• _Exercise description_: Return only the lines of the listing below that run from the line with "This screenshot has height=538, width=1065." through the line with "Task: Tap the battery status icon", both ends included, exactly as written.

• _Records shown_:
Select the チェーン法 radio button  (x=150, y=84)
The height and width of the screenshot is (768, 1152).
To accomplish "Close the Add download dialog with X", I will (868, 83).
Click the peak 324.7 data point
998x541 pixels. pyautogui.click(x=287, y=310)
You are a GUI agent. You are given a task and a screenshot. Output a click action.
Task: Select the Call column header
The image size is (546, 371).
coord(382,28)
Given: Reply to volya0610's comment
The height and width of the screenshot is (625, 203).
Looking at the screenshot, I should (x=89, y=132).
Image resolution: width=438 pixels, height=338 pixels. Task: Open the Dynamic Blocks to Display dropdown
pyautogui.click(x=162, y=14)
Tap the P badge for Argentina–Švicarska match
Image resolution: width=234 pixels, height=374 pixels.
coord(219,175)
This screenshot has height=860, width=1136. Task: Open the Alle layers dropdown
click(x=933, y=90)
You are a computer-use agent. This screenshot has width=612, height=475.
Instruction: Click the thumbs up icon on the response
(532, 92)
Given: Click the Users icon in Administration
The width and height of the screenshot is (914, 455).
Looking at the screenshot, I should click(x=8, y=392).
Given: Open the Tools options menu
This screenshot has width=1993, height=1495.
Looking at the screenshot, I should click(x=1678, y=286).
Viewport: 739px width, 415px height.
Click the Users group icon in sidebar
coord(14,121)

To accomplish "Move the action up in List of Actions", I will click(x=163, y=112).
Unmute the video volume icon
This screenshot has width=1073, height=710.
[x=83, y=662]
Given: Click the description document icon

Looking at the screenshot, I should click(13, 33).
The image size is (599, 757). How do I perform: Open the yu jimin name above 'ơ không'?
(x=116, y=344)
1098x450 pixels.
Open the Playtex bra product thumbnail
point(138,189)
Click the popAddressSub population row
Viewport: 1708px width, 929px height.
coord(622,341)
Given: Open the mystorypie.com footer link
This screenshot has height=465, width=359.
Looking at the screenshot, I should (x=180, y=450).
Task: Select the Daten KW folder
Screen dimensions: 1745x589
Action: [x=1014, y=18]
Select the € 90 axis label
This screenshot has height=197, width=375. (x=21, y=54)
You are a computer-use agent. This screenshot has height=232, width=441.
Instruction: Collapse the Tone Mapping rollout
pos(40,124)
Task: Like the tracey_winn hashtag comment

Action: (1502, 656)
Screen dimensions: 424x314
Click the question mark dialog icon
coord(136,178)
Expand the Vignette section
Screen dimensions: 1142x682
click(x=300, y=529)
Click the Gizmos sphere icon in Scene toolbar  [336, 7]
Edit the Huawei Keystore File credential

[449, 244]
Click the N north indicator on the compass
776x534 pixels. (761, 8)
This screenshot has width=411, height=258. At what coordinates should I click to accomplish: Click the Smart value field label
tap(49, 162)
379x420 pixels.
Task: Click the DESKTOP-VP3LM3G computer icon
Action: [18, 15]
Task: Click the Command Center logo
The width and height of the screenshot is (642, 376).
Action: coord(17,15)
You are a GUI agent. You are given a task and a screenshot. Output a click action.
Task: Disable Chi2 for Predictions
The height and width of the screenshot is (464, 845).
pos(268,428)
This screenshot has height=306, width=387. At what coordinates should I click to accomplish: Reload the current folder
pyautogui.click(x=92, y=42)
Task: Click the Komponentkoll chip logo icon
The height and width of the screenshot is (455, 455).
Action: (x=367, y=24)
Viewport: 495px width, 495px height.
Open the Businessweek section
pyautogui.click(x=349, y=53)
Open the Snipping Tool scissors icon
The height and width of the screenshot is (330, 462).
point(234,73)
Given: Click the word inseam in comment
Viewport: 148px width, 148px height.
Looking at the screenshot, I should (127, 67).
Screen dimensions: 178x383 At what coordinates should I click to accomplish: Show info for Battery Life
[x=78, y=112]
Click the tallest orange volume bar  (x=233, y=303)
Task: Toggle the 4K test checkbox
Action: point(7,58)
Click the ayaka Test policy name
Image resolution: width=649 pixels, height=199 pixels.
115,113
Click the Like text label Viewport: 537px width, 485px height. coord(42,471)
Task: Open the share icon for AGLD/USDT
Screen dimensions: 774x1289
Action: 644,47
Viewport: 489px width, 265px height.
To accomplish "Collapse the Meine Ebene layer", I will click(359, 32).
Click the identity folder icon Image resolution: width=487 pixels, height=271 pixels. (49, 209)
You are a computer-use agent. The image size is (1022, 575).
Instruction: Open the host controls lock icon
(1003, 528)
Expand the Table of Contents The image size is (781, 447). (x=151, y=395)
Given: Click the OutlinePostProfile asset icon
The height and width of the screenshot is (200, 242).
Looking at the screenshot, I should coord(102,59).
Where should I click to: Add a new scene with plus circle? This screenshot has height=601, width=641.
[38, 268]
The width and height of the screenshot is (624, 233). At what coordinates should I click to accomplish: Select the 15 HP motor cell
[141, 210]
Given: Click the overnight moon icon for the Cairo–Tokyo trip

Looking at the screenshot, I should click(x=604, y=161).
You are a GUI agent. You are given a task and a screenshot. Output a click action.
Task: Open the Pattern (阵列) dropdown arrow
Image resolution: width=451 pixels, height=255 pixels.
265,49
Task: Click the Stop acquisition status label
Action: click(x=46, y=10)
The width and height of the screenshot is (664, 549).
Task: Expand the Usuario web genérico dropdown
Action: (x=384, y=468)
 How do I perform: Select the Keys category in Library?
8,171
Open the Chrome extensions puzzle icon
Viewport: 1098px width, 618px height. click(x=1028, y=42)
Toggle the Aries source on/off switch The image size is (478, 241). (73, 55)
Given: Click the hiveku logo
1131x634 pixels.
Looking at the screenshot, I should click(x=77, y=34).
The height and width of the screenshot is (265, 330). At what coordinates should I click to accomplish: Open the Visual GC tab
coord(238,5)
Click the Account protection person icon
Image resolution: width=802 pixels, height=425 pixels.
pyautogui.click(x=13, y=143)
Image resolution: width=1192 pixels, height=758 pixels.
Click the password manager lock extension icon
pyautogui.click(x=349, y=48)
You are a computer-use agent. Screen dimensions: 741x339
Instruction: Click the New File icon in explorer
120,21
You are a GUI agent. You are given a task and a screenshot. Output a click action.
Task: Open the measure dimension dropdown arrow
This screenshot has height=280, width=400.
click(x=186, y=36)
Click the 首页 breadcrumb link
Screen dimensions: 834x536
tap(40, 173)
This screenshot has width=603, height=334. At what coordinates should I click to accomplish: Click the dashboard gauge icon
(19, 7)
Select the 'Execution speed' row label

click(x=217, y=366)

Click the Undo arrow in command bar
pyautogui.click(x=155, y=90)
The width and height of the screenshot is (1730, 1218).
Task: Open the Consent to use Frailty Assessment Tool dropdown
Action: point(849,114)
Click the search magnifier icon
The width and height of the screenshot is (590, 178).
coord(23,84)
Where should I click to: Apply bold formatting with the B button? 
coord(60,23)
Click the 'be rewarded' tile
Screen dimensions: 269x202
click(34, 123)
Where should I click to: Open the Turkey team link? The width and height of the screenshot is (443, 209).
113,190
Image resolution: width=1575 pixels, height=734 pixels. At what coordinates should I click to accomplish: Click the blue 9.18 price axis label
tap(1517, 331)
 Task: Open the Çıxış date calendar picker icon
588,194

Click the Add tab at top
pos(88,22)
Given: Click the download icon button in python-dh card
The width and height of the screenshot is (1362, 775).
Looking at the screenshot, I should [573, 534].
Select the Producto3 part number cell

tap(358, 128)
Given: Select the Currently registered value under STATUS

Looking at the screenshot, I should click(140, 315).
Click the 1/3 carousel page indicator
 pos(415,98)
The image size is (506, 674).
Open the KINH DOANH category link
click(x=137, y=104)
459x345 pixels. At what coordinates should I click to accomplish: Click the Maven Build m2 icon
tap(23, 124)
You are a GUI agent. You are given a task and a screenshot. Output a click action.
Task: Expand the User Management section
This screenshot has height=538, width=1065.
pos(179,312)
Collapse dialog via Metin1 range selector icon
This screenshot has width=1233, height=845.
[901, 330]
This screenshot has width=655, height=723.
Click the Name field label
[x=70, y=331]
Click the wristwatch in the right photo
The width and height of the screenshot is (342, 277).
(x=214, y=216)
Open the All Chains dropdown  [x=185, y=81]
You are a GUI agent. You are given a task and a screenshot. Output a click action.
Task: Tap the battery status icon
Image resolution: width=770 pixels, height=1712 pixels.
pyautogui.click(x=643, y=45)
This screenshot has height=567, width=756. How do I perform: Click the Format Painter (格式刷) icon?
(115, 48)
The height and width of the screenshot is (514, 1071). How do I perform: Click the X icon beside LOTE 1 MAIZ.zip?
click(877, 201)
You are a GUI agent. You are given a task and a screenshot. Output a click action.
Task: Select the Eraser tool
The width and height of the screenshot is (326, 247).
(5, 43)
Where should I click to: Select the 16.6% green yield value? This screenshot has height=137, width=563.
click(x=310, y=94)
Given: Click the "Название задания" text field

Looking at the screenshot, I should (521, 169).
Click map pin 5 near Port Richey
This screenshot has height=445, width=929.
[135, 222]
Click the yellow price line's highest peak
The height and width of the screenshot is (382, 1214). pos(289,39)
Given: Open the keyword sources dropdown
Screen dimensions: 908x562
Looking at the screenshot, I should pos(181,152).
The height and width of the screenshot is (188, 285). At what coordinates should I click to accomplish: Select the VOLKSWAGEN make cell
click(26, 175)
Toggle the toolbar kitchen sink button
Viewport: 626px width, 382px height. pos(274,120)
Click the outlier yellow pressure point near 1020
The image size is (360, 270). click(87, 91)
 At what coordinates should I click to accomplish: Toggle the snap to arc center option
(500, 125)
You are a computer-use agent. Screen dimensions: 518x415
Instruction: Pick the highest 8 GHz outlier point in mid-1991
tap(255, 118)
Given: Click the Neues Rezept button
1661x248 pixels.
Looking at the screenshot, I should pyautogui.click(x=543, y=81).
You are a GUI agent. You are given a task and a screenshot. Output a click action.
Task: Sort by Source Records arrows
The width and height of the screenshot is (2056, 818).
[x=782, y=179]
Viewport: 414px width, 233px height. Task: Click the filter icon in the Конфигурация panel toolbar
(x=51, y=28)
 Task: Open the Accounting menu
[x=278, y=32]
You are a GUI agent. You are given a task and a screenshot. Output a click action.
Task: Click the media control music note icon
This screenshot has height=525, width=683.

• _Solution to the problem_:
This screenshot has height=538, width=1065.
pos(179,312)
Collapse dialog via Metin1 range selector icon
This screenshot has width=1233, height=845.
[901, 330]
This screenshot has width=655, height=723.
Click the Name field label
[x=70, y=331]
Click the wristwatch in the right photo
The width and height of the screenshot is (342, 277).
(x=214, y=216)
Open the All Chains dropdown  [x=185, y=81]
You are a GUI agent. You are given a task and a screenshot. Output a click action.
Task: Tap the battery status icon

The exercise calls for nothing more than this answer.